_DOCUMENT EXTRACT_
....

Remember to write everything else exactly as i was including the equal sign.
I see what you mean! So it's (5-X)(2-X) correct?
i flipped those on accident, lol. (X-5)(X-2)
It is by accident, but DO NOT CHANGE the content of each factor. Keep x - 2 and x - 5 as they are. Original equation: 3x^2+x= (X-2)(X-5)x This is what I was going for: 3x^2+x= (X-5)(X-2)x See how x - 2 remains as x - 2 and x - 5 remains as x - 5? What did change is that the right side was originally (X-2)(X-5)x, and now it's (X-5)(X-2)x
Since all that changed was the order oft he multiplication, that is an application of the commutative property. That takes care of part A.
Part A. 3x^2+x= (X-5)(X-2)x Ok so far?
I'm sorry for the confusion, it's been a long day! 3x^2+X=(X-5)(X-2) Associative is putting them into groups yes?
So (3x^2)+x= (X-5)(X-2)? I'm not sure really.
Wait. For part A., you are correct just above, but don't forget the x at the end of (x-5)(x-2)x
Now for part B, you need the associative property. The associative property states that you can change the grouping in a multiplication without changing the answer.
For part B, you start with the answer to part A. Let's start with this: 3x^2+x= (x - 5)(x - 2)x Now we use the associative property.

....

_GIVEN ENTRIES_
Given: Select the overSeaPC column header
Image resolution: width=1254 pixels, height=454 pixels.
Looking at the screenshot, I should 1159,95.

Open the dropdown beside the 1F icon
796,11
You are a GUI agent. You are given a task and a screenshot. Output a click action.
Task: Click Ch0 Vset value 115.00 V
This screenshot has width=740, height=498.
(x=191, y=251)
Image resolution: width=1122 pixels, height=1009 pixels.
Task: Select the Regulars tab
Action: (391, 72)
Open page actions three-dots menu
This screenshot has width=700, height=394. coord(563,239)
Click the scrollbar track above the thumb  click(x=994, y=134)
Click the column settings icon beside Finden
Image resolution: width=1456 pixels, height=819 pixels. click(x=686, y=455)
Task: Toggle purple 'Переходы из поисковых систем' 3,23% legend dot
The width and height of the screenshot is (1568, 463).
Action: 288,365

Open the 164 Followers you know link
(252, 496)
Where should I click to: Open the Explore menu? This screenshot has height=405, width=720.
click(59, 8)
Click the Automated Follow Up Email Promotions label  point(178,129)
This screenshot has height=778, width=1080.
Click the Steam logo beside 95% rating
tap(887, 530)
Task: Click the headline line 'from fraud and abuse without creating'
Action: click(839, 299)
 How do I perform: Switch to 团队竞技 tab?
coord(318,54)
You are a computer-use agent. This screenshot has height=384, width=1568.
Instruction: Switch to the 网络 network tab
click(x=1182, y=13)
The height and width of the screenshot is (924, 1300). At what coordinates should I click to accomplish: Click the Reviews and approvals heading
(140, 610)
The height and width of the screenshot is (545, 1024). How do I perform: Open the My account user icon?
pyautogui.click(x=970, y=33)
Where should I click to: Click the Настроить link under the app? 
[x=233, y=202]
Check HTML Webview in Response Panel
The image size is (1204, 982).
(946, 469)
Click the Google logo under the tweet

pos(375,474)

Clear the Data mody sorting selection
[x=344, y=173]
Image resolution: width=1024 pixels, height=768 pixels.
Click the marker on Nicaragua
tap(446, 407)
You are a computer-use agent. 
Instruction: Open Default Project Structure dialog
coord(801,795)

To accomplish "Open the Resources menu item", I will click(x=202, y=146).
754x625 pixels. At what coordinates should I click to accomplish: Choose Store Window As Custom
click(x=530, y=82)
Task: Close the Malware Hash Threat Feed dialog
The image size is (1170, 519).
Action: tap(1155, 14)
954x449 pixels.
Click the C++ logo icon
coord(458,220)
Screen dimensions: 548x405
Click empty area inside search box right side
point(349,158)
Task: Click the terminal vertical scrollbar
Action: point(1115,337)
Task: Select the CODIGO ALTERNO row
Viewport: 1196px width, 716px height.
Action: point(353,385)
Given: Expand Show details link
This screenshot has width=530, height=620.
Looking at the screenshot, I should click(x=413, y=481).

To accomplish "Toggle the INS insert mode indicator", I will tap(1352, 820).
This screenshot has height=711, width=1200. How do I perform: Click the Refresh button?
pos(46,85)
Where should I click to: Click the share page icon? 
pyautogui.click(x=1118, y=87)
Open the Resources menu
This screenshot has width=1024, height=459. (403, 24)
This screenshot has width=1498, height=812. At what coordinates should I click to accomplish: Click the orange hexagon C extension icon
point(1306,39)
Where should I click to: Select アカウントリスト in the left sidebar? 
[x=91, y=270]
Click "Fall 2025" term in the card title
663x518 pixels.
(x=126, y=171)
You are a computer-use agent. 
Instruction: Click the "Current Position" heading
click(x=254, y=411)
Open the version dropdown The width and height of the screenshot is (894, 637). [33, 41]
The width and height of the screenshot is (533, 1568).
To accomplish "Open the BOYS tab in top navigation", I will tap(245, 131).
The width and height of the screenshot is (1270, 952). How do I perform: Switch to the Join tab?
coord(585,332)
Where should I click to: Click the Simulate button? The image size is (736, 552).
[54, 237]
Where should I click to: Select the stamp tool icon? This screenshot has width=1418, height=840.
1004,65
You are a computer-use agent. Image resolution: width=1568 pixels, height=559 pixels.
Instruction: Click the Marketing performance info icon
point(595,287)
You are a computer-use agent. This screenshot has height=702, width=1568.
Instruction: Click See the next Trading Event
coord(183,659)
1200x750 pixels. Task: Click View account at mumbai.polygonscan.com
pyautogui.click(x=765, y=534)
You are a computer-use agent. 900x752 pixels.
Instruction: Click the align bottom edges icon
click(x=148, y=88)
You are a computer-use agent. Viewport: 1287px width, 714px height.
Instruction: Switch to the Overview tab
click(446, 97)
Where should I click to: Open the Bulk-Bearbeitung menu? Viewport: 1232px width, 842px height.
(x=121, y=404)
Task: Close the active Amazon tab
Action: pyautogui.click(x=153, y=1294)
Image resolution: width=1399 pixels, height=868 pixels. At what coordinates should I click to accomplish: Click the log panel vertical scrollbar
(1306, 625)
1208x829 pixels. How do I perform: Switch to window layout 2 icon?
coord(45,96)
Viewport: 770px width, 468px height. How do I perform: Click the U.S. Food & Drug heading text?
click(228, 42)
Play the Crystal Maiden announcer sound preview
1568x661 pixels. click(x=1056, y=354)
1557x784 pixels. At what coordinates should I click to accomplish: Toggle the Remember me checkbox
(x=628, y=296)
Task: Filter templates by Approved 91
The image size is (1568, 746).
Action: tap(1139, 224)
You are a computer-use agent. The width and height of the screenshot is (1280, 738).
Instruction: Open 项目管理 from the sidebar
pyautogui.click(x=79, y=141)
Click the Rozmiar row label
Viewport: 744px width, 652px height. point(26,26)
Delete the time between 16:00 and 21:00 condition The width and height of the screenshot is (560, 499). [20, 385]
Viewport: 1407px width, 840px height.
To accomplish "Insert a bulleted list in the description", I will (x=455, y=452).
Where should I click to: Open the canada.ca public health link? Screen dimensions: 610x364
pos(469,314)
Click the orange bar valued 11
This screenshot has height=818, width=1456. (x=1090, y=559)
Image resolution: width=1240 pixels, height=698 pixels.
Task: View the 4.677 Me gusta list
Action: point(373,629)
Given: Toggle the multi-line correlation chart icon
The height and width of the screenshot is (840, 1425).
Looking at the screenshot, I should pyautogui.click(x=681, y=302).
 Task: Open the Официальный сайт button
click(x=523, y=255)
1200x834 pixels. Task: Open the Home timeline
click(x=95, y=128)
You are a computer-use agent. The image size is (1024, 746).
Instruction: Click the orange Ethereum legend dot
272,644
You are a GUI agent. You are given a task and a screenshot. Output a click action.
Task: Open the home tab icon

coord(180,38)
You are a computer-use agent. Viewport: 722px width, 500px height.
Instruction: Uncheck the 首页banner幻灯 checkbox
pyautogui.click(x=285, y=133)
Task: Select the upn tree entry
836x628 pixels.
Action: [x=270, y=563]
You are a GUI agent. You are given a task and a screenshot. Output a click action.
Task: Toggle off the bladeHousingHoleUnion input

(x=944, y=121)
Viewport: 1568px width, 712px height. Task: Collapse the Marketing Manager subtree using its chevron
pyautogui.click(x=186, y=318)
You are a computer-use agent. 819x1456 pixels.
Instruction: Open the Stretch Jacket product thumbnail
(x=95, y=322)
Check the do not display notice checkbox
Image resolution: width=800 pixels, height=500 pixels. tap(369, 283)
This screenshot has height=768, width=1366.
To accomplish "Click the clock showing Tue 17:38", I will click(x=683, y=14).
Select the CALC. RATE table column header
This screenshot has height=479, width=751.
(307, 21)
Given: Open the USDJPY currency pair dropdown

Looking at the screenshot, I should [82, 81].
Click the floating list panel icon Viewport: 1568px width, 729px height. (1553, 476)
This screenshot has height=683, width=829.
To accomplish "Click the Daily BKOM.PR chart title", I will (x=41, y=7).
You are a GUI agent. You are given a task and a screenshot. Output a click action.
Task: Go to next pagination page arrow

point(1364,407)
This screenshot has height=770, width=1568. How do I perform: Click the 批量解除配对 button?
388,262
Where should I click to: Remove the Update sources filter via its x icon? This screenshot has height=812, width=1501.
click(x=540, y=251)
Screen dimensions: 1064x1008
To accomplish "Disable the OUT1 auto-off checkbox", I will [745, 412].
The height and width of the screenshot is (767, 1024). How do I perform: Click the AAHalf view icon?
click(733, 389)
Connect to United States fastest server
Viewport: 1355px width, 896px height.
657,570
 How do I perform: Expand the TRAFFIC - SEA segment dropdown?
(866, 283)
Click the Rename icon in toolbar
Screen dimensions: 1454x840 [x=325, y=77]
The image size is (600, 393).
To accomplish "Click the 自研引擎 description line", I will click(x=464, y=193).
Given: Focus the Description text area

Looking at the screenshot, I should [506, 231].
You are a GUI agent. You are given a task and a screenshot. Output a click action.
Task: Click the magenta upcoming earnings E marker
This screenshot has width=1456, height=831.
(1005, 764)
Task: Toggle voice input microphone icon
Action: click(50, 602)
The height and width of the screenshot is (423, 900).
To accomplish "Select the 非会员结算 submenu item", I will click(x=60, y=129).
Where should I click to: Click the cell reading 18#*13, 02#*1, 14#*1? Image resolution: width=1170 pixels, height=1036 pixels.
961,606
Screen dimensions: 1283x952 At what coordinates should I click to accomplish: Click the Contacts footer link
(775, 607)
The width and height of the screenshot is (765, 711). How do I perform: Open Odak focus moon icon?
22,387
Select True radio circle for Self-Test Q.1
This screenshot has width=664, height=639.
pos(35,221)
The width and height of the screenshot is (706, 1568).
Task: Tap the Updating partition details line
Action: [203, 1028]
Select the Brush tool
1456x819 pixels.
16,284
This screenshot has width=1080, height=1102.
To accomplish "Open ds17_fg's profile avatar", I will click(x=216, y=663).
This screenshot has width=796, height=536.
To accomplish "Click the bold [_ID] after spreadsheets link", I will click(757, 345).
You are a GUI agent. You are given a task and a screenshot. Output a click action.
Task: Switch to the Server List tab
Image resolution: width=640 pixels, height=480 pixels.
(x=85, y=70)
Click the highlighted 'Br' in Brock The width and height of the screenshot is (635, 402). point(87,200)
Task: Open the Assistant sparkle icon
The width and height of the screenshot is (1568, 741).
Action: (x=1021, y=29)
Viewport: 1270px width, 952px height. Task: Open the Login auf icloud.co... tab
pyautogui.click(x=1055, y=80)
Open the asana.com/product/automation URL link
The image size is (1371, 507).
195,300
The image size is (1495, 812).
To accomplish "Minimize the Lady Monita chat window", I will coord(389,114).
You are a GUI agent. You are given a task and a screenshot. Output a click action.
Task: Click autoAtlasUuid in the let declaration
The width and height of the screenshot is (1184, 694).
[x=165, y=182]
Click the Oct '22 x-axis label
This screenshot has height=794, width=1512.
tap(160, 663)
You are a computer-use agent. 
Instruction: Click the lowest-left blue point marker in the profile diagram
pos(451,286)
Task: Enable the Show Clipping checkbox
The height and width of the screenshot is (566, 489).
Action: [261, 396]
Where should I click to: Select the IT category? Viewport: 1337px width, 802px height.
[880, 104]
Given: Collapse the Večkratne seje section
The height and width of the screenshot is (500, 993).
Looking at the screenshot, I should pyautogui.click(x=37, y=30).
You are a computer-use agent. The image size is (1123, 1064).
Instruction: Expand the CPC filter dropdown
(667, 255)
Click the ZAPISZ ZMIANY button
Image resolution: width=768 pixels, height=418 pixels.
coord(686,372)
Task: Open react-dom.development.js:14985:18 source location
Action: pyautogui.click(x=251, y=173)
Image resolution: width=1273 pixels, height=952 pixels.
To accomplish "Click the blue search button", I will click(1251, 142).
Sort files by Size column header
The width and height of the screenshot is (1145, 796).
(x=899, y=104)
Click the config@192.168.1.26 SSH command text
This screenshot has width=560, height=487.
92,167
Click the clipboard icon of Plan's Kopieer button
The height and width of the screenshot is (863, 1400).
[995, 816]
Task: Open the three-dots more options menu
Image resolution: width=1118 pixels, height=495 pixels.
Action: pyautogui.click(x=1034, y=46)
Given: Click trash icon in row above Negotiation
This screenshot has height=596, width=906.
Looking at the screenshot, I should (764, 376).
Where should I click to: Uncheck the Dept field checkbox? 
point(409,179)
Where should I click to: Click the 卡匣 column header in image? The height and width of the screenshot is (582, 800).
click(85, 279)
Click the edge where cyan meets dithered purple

....

_WORK TO DO_
Reproduce the math forum thread from "I see what you" up to and including "not sure really.", switching "commutative property" to "commutative law" wherever it occurs.

_OUTPUT_
I see what you mean! So it's (5-X)(2-X) correct?
i flipped those on accident, lol. (X-5)(X-2)
It is by accident, but DO NOT CHANGE the content of each factor. Keep x - 2 and x - 5 as they are. Original equation: 3x^2+x= (X-2)(X-5)x This is what I was going for: 3x^2+x= (X-5)(X-2)x See how x - 2 remains as x - 2 and x - 5 remains as x - 5? What did change is that the right side was originally (X-2)(X-5)x, and now it's (X-5)(X-2)x
Since all that changed was the order oft he multiplication, that is an application of the commutative law. That takes care of part A.
Part A. 3x^2+x= (X-5)(X-2)x Ok so far?
I'm sorry for the confusion, it's been a long day! 3x^2+X=(X-5)(X-2) Associative is putting them into groups yes?
So (3x^2)+x= (X-5)(X-2)? I'm not sure really.